Sometimes it is needed to have multiple internet connections in one Linux box. To distinguish it from a more common scenario – it means that multiple default routes are specified.
Multiple default routes is a bit of a dilemma – default route is loosely defined as ‘if everything else fails send packets there’. By definition there can not be two or more last resort options.
One of those internet connections therefore should be designed as default, and configured normally, giving it IP address, default gateway and so on.
The rest should have its IP addresses configured.
The default connection should work as normal, but the other connections are basically useless. Everything, that is not in directly reachable subnets, goes out using default gateway, which is not what is needed.
At least all packets coming in from an interface should get its answers sent out through the same interface.
Taking a very simplified view on IP routing, there is a routing table where networks and gateways are defined and there is one special default gateway, if there is no route for that packet.
To have multiple default routes, multiple routing tables are used.
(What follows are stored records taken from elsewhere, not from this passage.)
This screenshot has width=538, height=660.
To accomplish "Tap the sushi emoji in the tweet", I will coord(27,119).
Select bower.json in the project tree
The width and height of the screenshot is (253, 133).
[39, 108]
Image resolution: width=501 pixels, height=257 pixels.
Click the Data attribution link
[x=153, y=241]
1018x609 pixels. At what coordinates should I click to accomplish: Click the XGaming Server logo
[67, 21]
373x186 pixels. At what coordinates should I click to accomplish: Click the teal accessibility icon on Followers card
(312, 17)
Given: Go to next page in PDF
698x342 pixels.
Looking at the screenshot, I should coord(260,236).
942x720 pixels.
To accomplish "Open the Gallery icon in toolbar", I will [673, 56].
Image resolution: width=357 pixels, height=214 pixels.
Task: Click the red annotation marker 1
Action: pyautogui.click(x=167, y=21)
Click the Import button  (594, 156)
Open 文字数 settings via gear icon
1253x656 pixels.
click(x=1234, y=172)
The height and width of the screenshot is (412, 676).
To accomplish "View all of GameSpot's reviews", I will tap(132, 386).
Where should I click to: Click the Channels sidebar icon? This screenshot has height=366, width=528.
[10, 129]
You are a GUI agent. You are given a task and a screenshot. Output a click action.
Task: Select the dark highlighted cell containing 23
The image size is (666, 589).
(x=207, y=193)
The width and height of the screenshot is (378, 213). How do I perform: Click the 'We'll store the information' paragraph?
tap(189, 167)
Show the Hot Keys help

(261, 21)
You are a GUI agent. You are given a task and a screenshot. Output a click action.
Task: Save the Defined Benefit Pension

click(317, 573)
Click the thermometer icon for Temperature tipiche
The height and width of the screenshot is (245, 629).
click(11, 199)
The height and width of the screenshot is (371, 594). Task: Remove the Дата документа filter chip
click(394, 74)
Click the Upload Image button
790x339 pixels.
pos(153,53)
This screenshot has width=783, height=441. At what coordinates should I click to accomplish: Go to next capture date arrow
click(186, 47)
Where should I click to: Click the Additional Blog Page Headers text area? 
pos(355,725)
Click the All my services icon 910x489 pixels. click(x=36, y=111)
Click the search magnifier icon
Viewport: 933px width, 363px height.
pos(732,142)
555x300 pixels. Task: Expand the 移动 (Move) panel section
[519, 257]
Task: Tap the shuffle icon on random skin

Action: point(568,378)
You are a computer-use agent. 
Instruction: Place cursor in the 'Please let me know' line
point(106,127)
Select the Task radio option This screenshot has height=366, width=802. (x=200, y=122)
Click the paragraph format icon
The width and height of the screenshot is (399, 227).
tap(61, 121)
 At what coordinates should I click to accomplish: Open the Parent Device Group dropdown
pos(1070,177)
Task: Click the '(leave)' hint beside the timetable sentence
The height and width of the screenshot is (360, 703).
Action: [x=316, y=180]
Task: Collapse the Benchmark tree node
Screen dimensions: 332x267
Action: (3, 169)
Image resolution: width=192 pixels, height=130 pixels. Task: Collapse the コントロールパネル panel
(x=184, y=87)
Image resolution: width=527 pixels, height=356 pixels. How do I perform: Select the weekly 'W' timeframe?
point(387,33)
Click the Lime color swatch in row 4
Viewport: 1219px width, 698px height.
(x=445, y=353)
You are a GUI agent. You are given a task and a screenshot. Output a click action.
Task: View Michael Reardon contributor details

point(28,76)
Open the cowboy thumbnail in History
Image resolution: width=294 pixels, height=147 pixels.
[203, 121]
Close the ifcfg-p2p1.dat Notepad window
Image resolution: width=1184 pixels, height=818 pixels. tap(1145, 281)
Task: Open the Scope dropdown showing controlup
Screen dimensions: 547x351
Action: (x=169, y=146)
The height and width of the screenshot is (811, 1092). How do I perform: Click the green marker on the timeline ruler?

Simple as that. There is one lookup table which is used to determine what routing table to apply for that packet.
All those tables are configurable via iproute2 http://www.policyrouting.org/iproute2-toc.html.
Now, that all that theory is briefly looked at, lets configure.
network interface eth0 is using IP 1.1.1.102 with mask 255.255.255.252 and gateway 1.1.1.101
network interface eth1 is using IP 2.2.2.202 with mask 255.255.255.252 and gateway 2.2.2.201
lets set interface eth0 up as a normal.
lookup table should be like this:
ip rule list
0: from all lookup local
32766: from all lookup main
32767: from all lookup default
table main is the one we use normally and it looks like so:
ip route list table main
1.1.1.100/30 dev eth0 proto kernel scope link src 1.1.1.102
127.0.0.0/8 dev lo scope link
default via 1.1.1.101 dev eth0
If not defining table for ip route list, table main is shown by default.
One more routing table is needed. Lets name it ‘second’.
echo "200 second" >> /etc/iproute2/rt_tables
200 is just as good number as any. Looking at this file, numbers 0, 253, 254 and 255 are in use already, so anything that is not in use should be OK.
lets add a rule for our second network.
ip rule add from 2.2.2.202 lookup second
Looking at rule list:
ip rule list
0: from all lookup local
32765: from 2.2.2.202 lookup second
32766: from all lookup main
32767: from all lookup default
Adding some rules into the second routing table to make it something like the main table.
ip route add 2.2.2.200/30 dev eth1 table second
ip route add default via 2.2.2.201 dev eth1 table second
To look what has been done:
ip route list table second
2.2.2.200/30 dev eth1 scope link
default via 2.2.2.201 dev eth1
The last step is to flush IP routing cache. Strange things can happen if configuration and cahce is not in sync.
ip route flush cache
If all goes well, 2.2.2.202 should be reachable from outside.